Developments in surface exposure dating have allowed scientists to place far more precise dates on recent glacial fluctuations than was previously possible. When glaciers advance, they drag rocks and dirt with them. When they recede, ridges of debris called moraines are left behind, and the newly exposed deposits are bombarded by cosmic rays passing through Earth’s atmosphere. The rays react with the rock and over time form tiny amounts of the chemical isotope beryllium-10. By measuring the buildup of this cosmogenic isotope, scientists can calculate when the glacier receded. Using this technique, the authors showed that glaciers in southern Peru moved at similar times as glaciers in the northern hemisphere.
The global picture, however, is more complex. Schaefer recently published another study in Science showing that glaciers in New Zealand’s Southern Alps, 7,000 miles southwest of the study in Peru, expanded and contracted more frequently than northern glaciers, reaching their most recent maximum 6,500 years ago—long before the Little Ice Age.
“If we compare records—New Zealand, Europe, Peru--we can say that the tropical Andes look like Europe but not New Zealand,” said Licciardi. “What’s emerging is a more complicated picture of recent glaciations.”
On vacation in 2003, Licciardi was hiking to the ruins of the ancient Inca city of Machu Picchu when he noticed the massive, well-preserved moraines around him. Two years later, a friend and co-author of the study, David Lund, hiked the same trail and chiseled off samples of the salt-and-pepper colored granitic rock. Licciardi returned in 2006 to the nearby slopes of Nevado Salcantay, a 20,000-foot peak that is the highest in the Cordillera Vilcabamba range. Over the next two years, Licciardi and his graduate student Jean Taggart, also a co-author, collected more rock samples from the moraines and analyzed them using the beryllium isotope method, with the help of Schaefer.
The beryllium dating method was pioneered in the 1980s but only recently has it become precise enough to track the ebb and flow of glaciers over the last thousand years. “Until the last year or two, we had no way of dating the youngest deposits with the beryllium method,” said Licciardi. “Recent breakthroughs with this technique we’re using have allowed this story to emerge.”
In a related study, Lund and colleagues suggest that the northward flow of warm Gulf Stream water slowed during the Little Ice Age, possibly causing sea ice to expand and glaciers in Scandinavia and the Swiss Alps to creep forward.

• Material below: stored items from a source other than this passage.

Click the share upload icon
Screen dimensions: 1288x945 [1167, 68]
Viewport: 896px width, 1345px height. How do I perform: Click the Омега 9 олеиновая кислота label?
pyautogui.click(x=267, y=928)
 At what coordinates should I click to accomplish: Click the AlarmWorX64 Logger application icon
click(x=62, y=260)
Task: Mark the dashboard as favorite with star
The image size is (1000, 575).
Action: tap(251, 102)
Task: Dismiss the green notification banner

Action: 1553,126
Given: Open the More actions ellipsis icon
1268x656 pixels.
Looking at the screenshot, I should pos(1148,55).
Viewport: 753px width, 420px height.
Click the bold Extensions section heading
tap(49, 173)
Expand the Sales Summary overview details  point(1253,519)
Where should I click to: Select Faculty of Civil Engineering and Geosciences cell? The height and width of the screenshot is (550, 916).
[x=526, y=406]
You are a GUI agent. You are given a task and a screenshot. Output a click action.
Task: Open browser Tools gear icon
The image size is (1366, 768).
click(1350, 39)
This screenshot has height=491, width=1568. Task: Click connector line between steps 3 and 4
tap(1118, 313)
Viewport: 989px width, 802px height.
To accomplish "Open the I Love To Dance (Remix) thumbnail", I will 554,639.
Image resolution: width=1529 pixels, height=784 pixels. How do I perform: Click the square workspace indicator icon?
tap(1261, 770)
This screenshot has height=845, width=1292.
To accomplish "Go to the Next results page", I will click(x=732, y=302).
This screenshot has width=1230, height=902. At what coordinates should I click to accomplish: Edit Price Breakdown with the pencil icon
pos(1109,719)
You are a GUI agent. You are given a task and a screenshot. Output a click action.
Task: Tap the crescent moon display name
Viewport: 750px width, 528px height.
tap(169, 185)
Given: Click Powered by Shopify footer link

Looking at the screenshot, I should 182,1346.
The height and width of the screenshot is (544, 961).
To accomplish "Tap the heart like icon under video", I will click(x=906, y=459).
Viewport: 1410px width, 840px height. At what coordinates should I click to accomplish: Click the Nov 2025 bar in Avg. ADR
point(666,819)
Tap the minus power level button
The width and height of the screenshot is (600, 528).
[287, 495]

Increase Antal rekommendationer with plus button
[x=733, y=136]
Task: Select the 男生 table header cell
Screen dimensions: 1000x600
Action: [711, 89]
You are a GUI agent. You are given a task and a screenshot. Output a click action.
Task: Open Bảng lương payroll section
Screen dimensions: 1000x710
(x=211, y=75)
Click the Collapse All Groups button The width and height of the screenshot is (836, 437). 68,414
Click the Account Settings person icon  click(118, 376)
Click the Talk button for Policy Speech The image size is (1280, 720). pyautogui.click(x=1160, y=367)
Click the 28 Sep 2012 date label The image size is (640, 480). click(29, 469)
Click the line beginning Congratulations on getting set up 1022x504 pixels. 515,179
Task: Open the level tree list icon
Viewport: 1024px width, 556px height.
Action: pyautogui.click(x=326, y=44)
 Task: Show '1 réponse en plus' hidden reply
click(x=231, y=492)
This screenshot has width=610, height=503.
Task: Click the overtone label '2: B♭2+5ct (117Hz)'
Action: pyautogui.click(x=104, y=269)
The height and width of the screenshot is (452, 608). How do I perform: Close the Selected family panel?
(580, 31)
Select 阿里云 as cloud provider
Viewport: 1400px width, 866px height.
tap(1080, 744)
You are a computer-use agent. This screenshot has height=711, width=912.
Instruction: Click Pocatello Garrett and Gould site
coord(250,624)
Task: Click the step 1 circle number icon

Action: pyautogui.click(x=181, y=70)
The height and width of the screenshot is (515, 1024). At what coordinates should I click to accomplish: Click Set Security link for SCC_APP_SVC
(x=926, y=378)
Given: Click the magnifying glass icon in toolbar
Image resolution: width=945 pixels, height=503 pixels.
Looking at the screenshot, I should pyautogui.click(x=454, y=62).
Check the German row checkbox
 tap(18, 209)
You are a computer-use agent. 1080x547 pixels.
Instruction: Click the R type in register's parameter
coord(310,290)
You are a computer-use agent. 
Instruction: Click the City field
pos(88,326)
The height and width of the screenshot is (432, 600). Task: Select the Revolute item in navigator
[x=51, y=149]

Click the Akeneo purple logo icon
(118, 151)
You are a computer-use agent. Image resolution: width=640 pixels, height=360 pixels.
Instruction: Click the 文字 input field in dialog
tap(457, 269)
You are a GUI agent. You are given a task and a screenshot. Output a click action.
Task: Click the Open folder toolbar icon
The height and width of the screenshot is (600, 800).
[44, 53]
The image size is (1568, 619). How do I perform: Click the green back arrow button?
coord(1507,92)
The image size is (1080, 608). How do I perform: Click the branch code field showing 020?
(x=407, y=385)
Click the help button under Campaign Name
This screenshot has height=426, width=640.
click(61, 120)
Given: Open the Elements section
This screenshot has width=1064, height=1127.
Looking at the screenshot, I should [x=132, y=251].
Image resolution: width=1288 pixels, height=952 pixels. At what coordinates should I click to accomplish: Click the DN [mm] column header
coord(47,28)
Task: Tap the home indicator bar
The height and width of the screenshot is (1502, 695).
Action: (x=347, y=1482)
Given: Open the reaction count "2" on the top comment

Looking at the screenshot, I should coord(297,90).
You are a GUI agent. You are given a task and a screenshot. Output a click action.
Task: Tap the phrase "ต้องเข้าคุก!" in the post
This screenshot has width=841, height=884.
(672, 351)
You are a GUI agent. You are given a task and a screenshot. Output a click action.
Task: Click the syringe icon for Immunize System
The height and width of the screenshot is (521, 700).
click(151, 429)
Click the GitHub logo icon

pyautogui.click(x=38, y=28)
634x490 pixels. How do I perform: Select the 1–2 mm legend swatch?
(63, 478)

As the north grew colder, the Intertropical Convergence Zone—the place where trade winds from the north and south meet—was apparently pushed southward. This shift in winds may have brought increased snowfall to the high tropical Andes, causing the Salcantay glaciers to advance.
Now that Peru’s climate has been linked to northern Europe’s, the team hopes to expand their investigation to other parts of the South American tropics to establish a regional pattern of glacial advances and retreats that can be compared with other places, including New Zealand.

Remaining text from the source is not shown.